I guess the real question for me concerns what changes in corporate governance need to be made such that an “AIG” is less likely to happen again. If the corporate structure can’t be modified to limit this kind of grossly irresponsible behavior, then that structure should be abolished. Period.
Paper Bag Princess
March 16, 2009
100% agree. This crap makes me want to revolt…with some old-school guillotine shizzle.
sterlinglynch
March 16, 2009
It doesn’t take much squinting to see the outcome of this financial debacle as “taxation without representation”. These guys didn’t give a damn, did what they pleased, and are now getting tax payer cash in return for their negligence — not to mention all the fat they skimmed off the top when things seemed to be alright.
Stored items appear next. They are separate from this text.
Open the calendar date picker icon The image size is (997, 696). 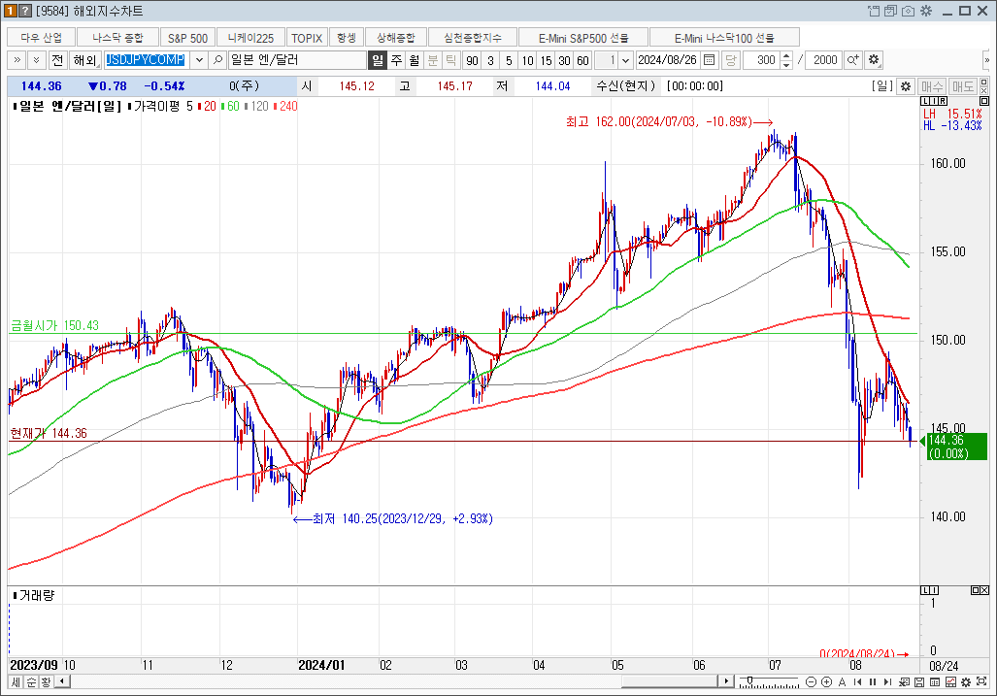pyautogui.click(x=709, y=60)
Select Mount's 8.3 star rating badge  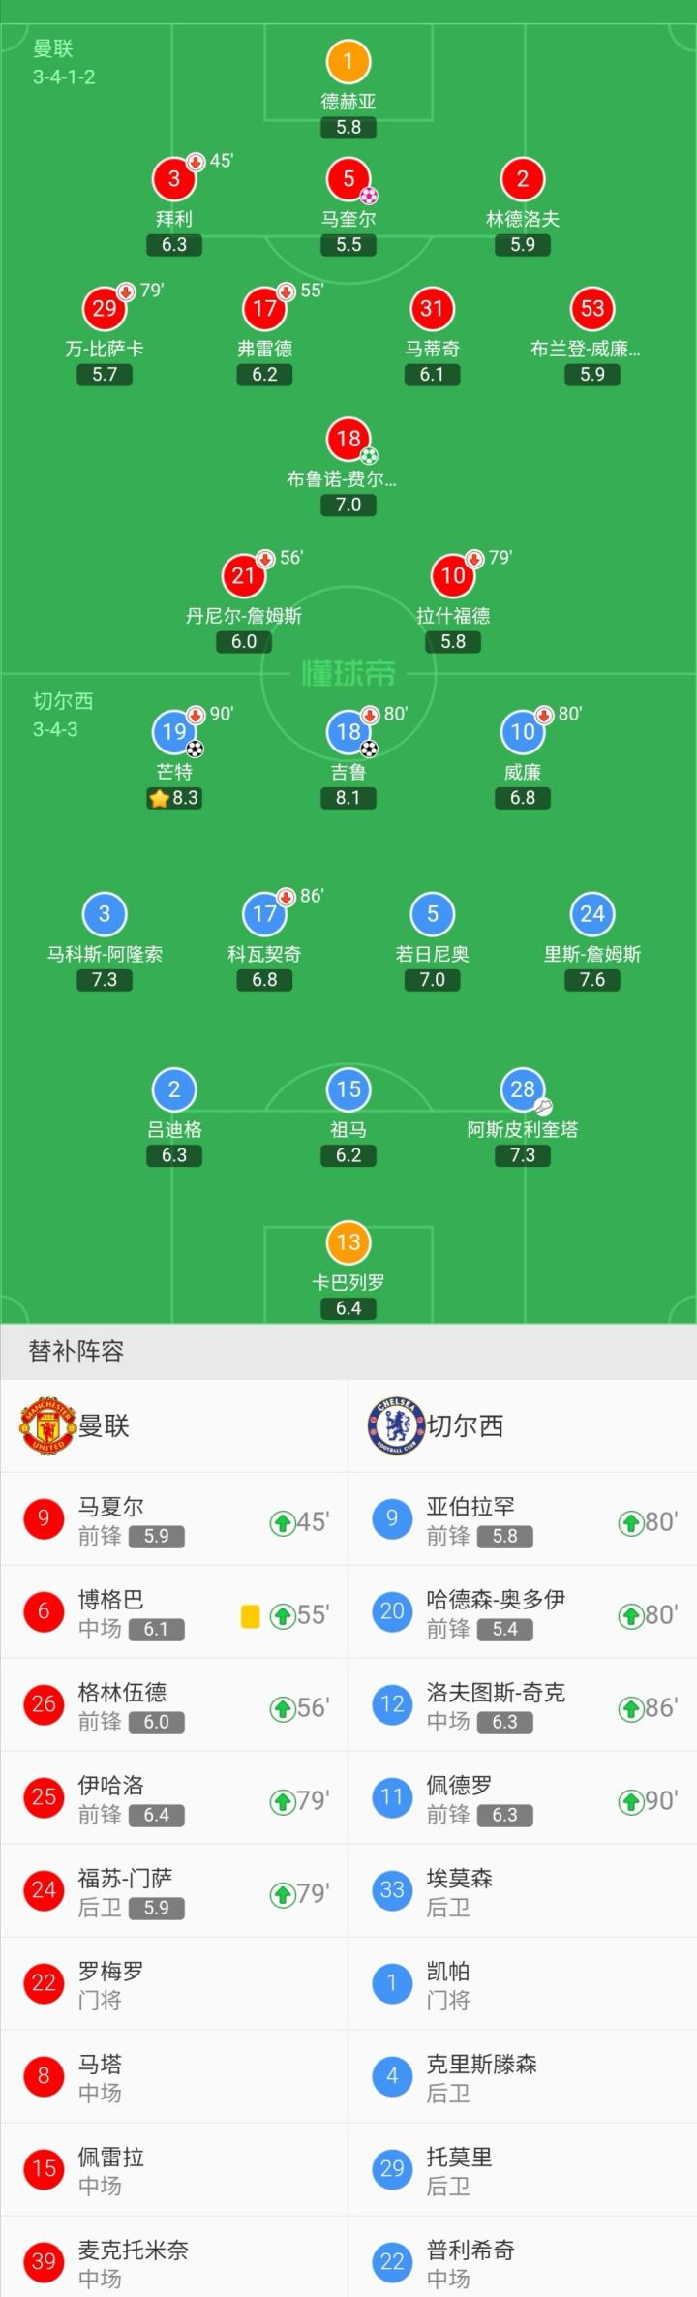point(174,798)
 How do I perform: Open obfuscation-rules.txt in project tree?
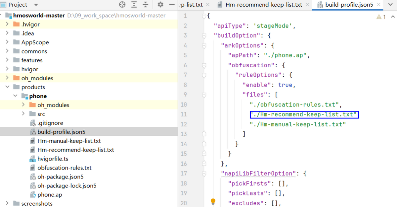click(x=64, y=168)
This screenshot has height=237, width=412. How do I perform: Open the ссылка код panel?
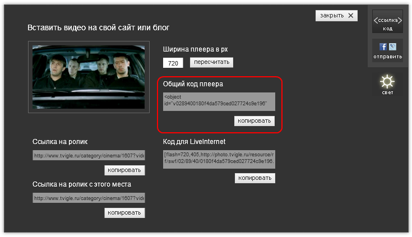coord(388,21)
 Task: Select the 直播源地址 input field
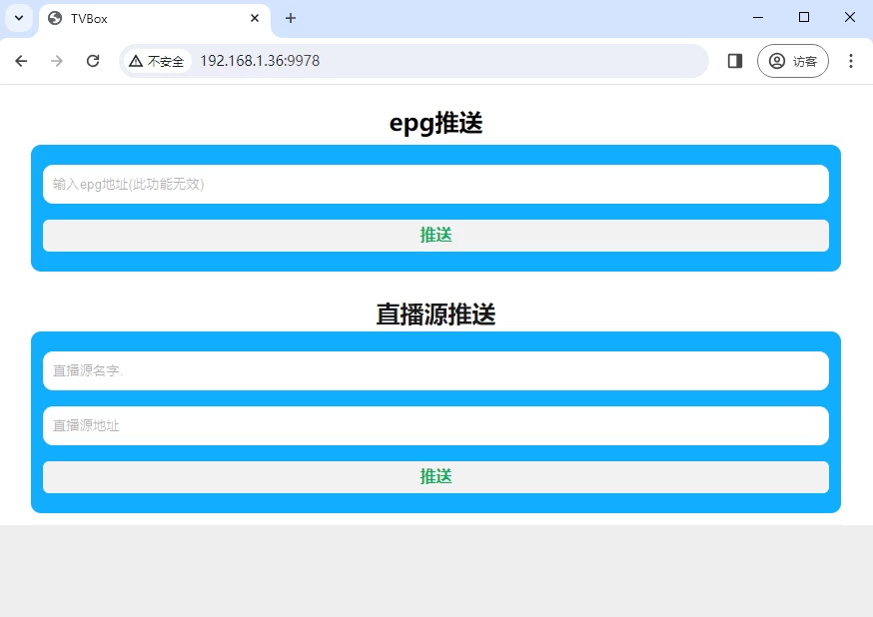(x=436, y=425)
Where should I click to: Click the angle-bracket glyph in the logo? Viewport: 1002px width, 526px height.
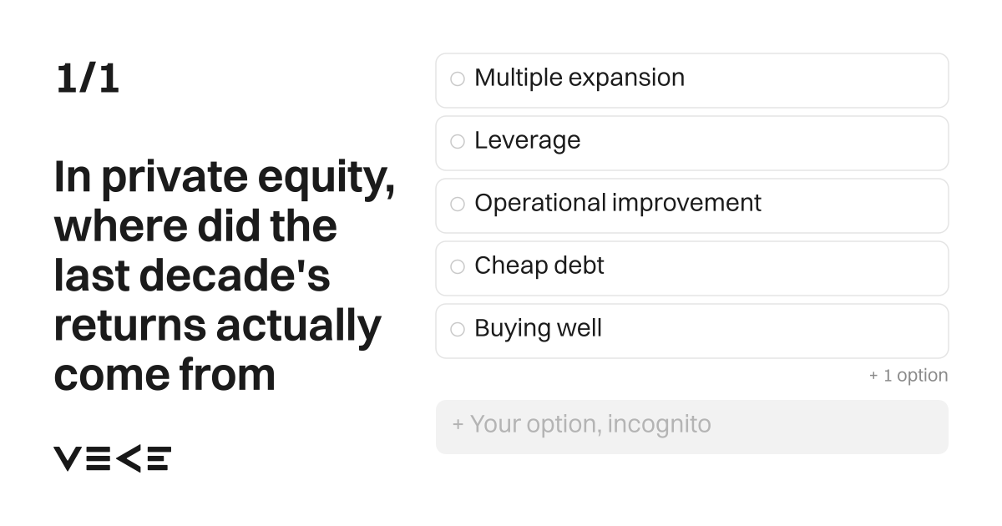[x=128, y=458]
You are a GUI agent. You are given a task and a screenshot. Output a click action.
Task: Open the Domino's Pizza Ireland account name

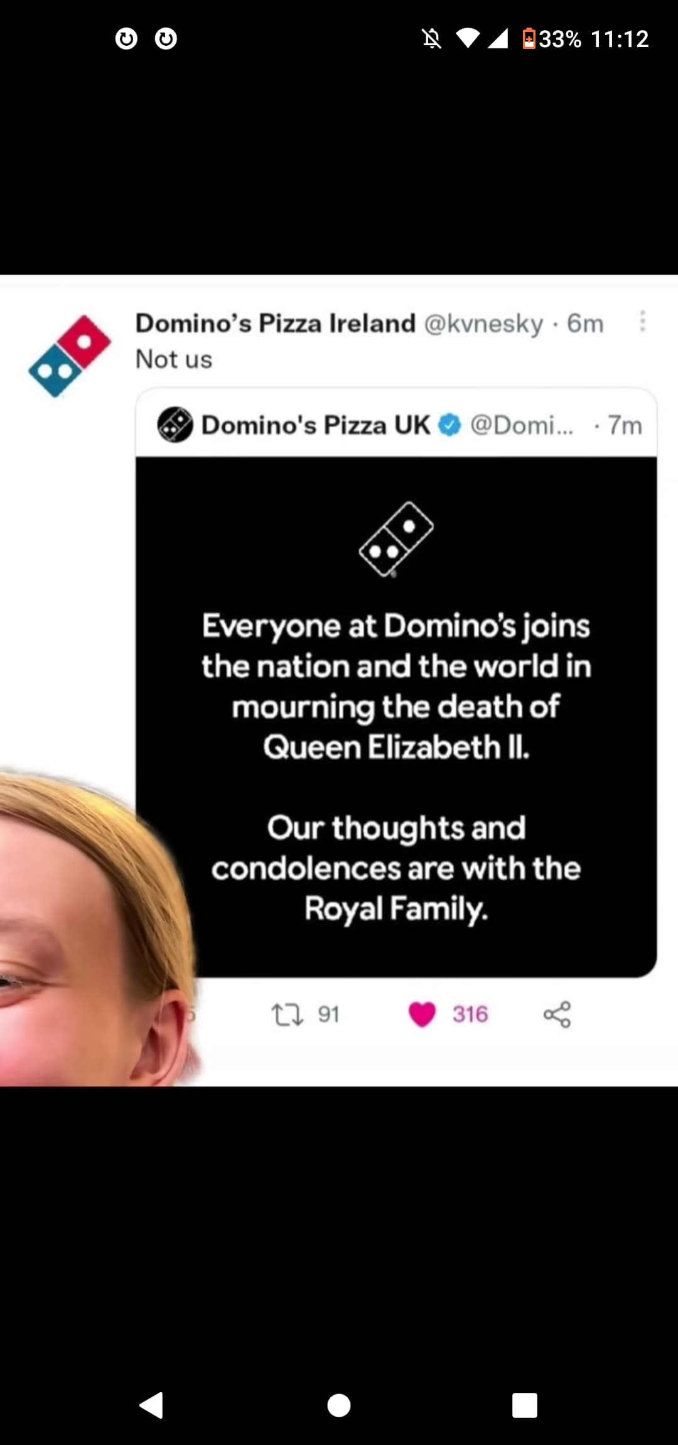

Maybe someone should throw some tea into the New York harbor.
JVL
March 16, 2009
How did the French revolution start again?
sterlinglynch
March 16, 2009
I believe a “financial crisis” had some role to play ….
sterlinglynch
March 16, 2009
As further evidence of “the keep AIG a-float to bleed it and American tax payers dry” hypothesis, check out how some of the bail-out money was spent.
As reported in the post:
“Through three separate types of transactions, Goldman received an aggregate US$12.9-billion. Among European banks, SocGen was the biggest recipient at US$11.9-billion, Deutsche got US$11.8-billion and Barclays was paid US$8.5-billion.”
For further details:
http://www.nationalpost.com/news/story.html?id=1394328
rostockrose
March 18, 2009
I was talking about this with Amanda this morning and what captured my interest is that it appears that the outrage is driven by the language used – the fact that they are recieving “bonuses”. But these “bonuses” are hard-coded into the contracts of the executives, and they are not entirely driven by corporate profits. They are more like shadow salaries (so that the list salaries of the execs are lower to keep shareholders happy but the true pay is high to be competitive with other firms). Ultimately they are just part of a total compensation for services rendered. It shouldn’t matter whether they get paid “bonus” or “salary” – it matters that they got paid huge sums of money. But to me the bigger problem is that they got paid huge sums of money for doing exactly what they were supposed to do, maximize short term profits and manipulate various mathematics to ensure constant upward growth of stock price at the maximum possible rate. You better believe that if a year ago AIG execs turned their financial services to only work with low risk, low yeild products their shareholders would have canned the lot of them. I find it a little amusing that the American public is outraged that people should be paid well for being good capitalists, and downright hilarious that the outrage is based on a failure to understand the difference between two definitions of the word “bonus”.
sterlinglynch
March 18, 2009
Very helpful addition. I think Americans are starting to clue in on what is happening, what has happened, and what’s going to happen. And they are pissed off. So they are grasping onto whatever issue they can as an excuse to express that rage. So in the same way that it is unlikely Marie Antoinette actually said “let them eat cake”, it doesn’t matter if these are “bonuses” or “shadow salaries”, it just matters that these guys and gals got rewarded to rape and pillage and continue to be rewarded while many folks don’t even have jobs.